Jacek B. z Lublina, były reprezentacyjny piłkarz, "naruszył nietykalność cielesną swojej byłej żony - stwierdził sąd. Jednocześnie umorzył warunkowo postępowanie na dwa lata. W toku jest sprawa, którą kobieta wytoczyła Jackowi B. o znęcanie się.
Kobieta odmówiła i odwróciła się. Wtedy Jacek B. miał ją opluć, a potem "uderzyć ręką w okolice policzka i ucha”. Mężczyzna wychodząc miał wyzywać ją od dziwek i k… Ekspedientki zawołały ochronę, a Anna B. wezwała policję. - To nie pierwszy taki przypadek. Mąż znęcał się nade mną fizycznie i psychicznie - mówiła nam Anna B. kilka dni po wydarzeniach w sklepie.
W lutym tego roku Jacek B. przedstawił swoją wersję. Miał podejść do żony i zapytać "dlaczego wyprzedaje majątek firmy”. Według jego zeznań, był chętny do rozmowy i wyjaśnień, ale żona odpowiedziała, że go "załatwi”. Kiedy zaproponował wyjście na zewnątrz, miała go uderzyć w krocze. Wtedy, jak wyjaśniał, jego druga ręka "poleciała po włosach”. Potem miał się odsunąć i kucnąć między regałami. Piłkarz zaprzeczał, że uderzył i opluł kobietę.

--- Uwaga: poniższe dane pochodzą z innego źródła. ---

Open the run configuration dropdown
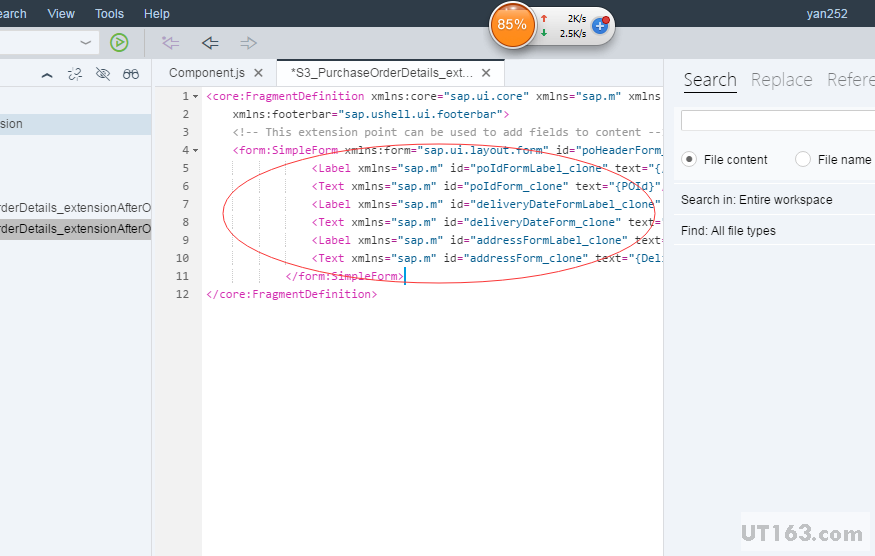Image resolution: width=875 pixels, height=556 pixels. pos(86,42)
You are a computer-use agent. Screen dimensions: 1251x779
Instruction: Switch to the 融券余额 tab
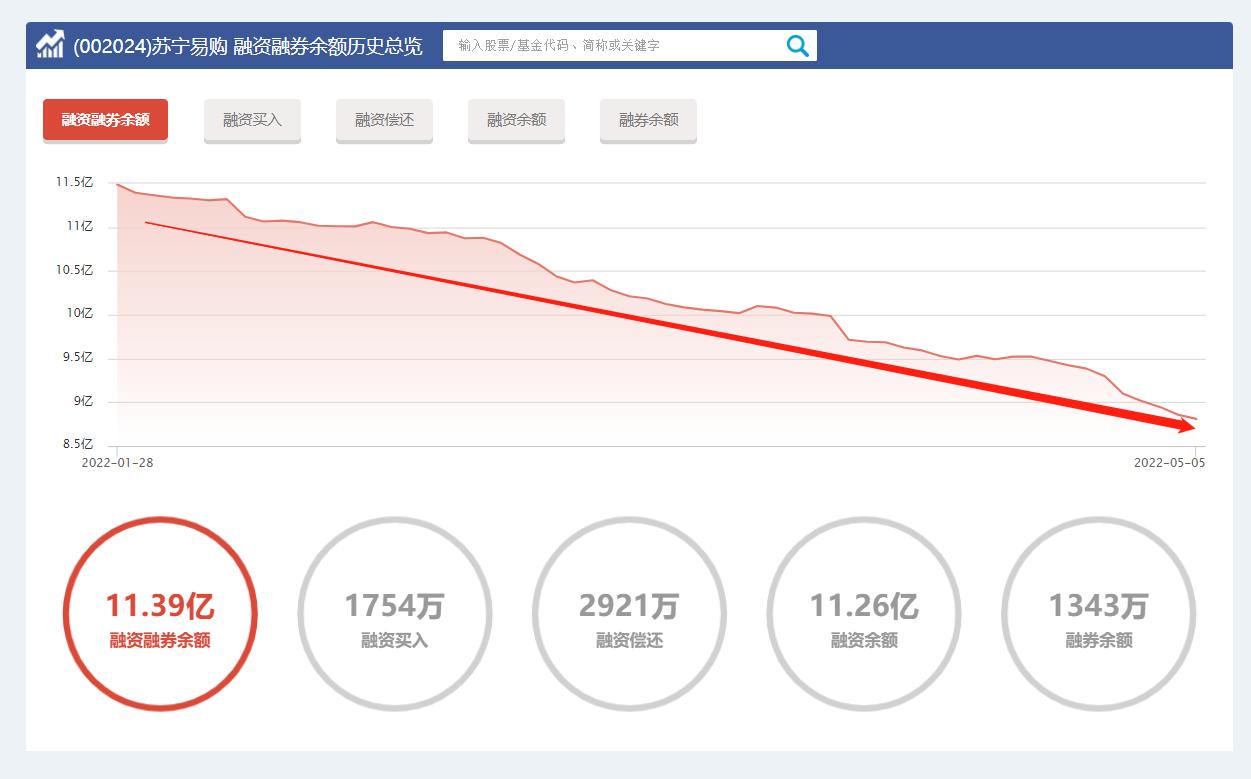pos(648,120)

Sąd Rejonowy w Lublinie uznał wyjaśnienia byłego piłkarza za w większości niewiarygodne. W kwietniu zapadł wyrok. - Sąd postanowił warunkowo umorzyć postępowanie na dwa lata - mówi sędzia Artur Ozimek, rzecznik SO. Chodzi o okres próby. Jeśli Jacek B. dopuści się podobnych czynów, wtedy sąd może wznowić postępowanie. Były reprezentant Polski ma także wpłacić tysiąc złotych na Fundusz Pomocy Pokrzywdzonym oraz Pomocy Postpenitencjarnej i zapłacić 3 tys. zł Annie B. za koszty procesu. Sąd łagodniej potraktował Jacka B., bo wziął pod uwagę m.in. to, że był to dla niego trudny okres. Był wtedy w trakcie rozwodu.
- Nigdy nie pobiłem i nie oplułem żony. Gdyby tak było, to już byłbym skazany. Jak nie wiadomo, o co chodzi, to chodzi o pieniądze - mówi nam Jacek B. - Rozważamy złożenie apelacji - dodaje Bogusław Wróblewski, jego adwokat.
W Sądzie Rejonowym jest jeszcze druga sprawa. Anna B. oskarża byłego męża o znęcanie się nad nią. Dwukrotnie powiadamiała prokuraturę, ale ta odmawiała wszczęcia postępowania.
Kobieta złożyła więc subsydiarny akt oskarżenia (pozywający wchodzi w rolę oskarżyciela i wnosi akt oskarżenia do sądu). Sąd Okręgowy umorzył jednak postępowanie. Później uwzględnił zażalenie i przekazał sprawę do Sądu Rejonowego z prośbą o ponowne rozpatrzenie. Rozprawa pod koniec maja.